Location of Rivers State in Nigeria

Rivers State, located in the Niger Delta region of Nigeria, has undergone political transformations, influenced by colonial, military, and civilian administrations. Rivers State was originally part of the Eastern Region before Nigeria's independence in 1960. During the colonial era, British officials governed the region until Nigeria's first military coup in 1966, which led to the abolition of the regional system. (Note: Nigeria's regional system of government was a decentralised political structure where the country was divided into autonomous regions—each with its own legislature, executive, and judiciary—allowing them to govern internal affairs and manage resources independently, while still operating under a central federal authority.) In 1967, military leader Yakubu Gowon created Rivers State, which remained under military rule until the brief return to civilian governance in 1979. However, another coup in 1983 reinstated military control until Nigeria's full transition to democracy in 1999.

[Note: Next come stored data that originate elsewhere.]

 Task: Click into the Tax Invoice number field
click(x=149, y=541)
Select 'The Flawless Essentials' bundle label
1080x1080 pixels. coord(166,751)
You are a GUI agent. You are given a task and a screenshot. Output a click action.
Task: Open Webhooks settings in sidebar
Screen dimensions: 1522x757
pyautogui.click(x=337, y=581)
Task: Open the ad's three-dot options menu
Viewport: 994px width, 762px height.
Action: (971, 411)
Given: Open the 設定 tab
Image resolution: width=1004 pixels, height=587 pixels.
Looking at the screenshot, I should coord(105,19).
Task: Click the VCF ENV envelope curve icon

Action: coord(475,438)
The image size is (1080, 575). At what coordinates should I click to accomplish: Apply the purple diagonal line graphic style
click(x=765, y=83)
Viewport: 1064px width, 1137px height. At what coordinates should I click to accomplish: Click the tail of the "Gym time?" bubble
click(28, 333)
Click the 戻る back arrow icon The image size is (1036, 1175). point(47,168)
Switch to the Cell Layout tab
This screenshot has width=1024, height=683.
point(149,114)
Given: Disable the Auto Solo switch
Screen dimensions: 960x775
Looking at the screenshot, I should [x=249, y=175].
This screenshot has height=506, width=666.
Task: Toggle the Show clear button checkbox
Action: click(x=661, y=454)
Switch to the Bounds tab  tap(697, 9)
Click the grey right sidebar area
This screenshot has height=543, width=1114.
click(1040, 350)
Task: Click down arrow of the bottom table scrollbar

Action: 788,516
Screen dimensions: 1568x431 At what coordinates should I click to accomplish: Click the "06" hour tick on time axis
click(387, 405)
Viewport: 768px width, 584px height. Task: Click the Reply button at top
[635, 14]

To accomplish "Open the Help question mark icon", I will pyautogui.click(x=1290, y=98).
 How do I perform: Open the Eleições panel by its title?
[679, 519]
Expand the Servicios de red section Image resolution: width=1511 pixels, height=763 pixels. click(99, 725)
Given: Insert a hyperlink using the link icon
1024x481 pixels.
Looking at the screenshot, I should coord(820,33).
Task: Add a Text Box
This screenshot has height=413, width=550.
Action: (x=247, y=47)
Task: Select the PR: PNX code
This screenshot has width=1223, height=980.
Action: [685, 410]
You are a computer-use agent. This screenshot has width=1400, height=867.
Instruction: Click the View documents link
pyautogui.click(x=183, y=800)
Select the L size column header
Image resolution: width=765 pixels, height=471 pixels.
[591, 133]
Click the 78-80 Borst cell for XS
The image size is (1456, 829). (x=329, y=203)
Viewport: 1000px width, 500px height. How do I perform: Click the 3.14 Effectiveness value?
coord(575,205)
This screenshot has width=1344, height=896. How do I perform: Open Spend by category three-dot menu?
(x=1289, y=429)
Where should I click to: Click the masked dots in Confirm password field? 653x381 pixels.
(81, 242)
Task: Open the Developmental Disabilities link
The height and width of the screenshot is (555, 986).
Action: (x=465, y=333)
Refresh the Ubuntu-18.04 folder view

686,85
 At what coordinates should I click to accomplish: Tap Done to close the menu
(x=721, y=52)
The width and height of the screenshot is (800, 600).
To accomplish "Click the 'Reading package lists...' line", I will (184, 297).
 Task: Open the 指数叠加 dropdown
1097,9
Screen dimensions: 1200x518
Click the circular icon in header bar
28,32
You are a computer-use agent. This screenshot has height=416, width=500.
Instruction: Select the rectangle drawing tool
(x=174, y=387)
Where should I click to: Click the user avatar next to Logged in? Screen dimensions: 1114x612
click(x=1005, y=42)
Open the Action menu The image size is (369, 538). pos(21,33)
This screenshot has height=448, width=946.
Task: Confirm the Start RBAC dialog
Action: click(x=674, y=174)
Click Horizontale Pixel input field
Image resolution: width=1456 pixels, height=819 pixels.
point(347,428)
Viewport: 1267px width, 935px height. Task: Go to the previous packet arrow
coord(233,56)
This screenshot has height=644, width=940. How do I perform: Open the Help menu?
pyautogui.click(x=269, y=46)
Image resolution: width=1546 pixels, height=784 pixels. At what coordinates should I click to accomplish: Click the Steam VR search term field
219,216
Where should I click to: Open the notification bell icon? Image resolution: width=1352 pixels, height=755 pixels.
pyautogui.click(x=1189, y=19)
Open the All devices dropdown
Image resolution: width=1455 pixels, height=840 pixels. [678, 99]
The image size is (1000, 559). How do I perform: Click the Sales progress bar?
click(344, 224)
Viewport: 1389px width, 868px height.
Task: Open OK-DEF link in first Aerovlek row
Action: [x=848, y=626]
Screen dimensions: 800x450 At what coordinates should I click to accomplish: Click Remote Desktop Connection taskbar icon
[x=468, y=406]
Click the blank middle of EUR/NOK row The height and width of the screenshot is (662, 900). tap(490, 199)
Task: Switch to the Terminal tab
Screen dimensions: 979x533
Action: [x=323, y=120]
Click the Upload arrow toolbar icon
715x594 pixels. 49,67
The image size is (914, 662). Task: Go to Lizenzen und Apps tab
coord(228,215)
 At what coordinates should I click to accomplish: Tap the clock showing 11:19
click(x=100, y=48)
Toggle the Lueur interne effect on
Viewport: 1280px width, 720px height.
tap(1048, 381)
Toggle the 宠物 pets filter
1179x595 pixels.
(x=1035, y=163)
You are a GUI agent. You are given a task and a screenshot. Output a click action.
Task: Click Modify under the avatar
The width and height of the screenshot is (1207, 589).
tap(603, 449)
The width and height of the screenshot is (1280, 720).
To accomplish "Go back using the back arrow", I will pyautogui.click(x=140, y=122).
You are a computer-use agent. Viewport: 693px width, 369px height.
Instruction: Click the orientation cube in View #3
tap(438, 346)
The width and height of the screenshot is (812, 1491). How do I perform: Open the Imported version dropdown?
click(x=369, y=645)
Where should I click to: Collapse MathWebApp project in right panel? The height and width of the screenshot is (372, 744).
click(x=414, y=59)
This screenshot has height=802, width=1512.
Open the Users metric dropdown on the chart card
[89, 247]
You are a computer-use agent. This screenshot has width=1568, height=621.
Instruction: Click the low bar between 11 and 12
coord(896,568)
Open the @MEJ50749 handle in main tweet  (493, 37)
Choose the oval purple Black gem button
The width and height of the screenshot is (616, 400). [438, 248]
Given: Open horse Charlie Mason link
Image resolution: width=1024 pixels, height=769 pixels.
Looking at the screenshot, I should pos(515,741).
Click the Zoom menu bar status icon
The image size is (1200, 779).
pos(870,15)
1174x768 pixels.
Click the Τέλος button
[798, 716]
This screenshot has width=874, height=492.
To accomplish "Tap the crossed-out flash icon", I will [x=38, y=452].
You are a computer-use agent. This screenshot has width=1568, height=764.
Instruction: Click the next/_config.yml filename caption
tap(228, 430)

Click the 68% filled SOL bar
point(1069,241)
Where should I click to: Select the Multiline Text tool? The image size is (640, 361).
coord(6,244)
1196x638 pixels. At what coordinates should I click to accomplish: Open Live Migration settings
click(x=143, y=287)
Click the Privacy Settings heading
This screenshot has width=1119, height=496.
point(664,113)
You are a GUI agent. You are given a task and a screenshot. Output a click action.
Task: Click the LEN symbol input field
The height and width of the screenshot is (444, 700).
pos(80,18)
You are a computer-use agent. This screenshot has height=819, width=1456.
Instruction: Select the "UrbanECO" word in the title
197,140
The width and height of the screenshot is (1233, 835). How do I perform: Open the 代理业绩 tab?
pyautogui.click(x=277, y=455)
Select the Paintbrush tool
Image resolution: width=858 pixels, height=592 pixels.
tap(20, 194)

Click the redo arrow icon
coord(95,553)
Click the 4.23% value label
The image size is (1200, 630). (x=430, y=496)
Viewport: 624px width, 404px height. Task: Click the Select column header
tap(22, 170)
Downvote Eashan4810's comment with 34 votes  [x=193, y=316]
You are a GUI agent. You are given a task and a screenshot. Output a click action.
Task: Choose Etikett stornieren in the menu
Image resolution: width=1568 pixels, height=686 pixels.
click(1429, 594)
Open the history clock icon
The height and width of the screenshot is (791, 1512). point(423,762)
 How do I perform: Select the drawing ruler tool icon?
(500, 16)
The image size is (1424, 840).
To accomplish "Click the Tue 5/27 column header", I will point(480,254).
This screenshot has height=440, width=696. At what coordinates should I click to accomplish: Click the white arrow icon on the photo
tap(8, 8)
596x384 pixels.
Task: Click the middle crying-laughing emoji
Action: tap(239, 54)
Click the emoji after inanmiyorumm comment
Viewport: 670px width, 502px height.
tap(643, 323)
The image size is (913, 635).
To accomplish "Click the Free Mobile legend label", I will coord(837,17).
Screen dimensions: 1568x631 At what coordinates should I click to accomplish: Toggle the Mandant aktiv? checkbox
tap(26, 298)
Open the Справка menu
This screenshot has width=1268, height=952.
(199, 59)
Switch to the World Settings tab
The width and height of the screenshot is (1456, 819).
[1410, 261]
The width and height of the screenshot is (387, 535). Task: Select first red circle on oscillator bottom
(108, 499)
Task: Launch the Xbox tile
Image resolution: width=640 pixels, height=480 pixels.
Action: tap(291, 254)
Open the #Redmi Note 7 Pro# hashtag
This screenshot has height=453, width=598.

Since 1999, Rivers State has been governed by elected officials, beginning with Peter Odili of the Peoples Democratic Party (PDP). Subsequent governors included Chibuike Amaechi, Ezenwo Wike, and Siminalayi Fubara. However, in March 2025, President Bola Tinubu declared a state of emergency due to political instability, suspending Fubara's government and appointing retired Vice admiral Ibok-Ete Ibas as the state's administrator. The decision has been met with controversy, with opposition governors challenging it at the Supreme Court. In September 2025, Tinubu ended the state of emergency and restored Fubara as governor.

== List of governors ==
=== Eastern Region ===
Before Nigeria's independence in 1960, the territory that now constitutes Rivers State was part of the Eastern Region, one of the country's original administrative divisions. During the colonial era, British officials governed the Eastern Region, with Clement Pleass (1954–1956) and Robert Stapledon (1956–1960) serving as governors. After independence, Francis Akanu Ibiam (1960–1966) became the first Nigerian governor of the Eastern Region, while Michael Okpara served as its second premier (1960–1966) succeeding Nnamdi Azikiwe. However, following Nigeria’s first military coup in January 1966, the military abolished the regional system, dismissed civilian premiers, and appointed military administrators, with Chukwuemeka Odumegwu Ojukwu governing the Eastern Region from January 1966 until its dissolution in May 1967.

=== Rivers State ===
In May 1967, following Nigeria's restructuring by Yakubu Gowon, the Eastern Region was divided into three new states: East-Central State, South-Eastern State, and Rivers State. The newly-created Rivers State was placed under military rule, with Alfred Diete-Spiff serving as its first military governor (1967–1975). The state remained under military administration until Nigeria's brief return to civilian governance in 1979, when Melford Okilo of the National Party of Nigeria (NPN) became its first elected governor. A new office was created for the 1979 elections: deputy governor of Rivers State. Deputies were elected on a joint ticket with the gubernatorial candidate, and thus share the same party by default. However, the military coup of December 1983 led to the dismissal of civilian governments, and Rivers State returned to military rule under police commissioner Fidelis Oyakhilome (1984–1986) and successive military administrators until another brief civilian transition in 1992, when Rufus Ada George of the National Republican Convention (NRC) was elected governor. The military annulled the Third Republic in 1993, and Rivers State was again placed under military administration until Nigeria's full return to democracy in 1999.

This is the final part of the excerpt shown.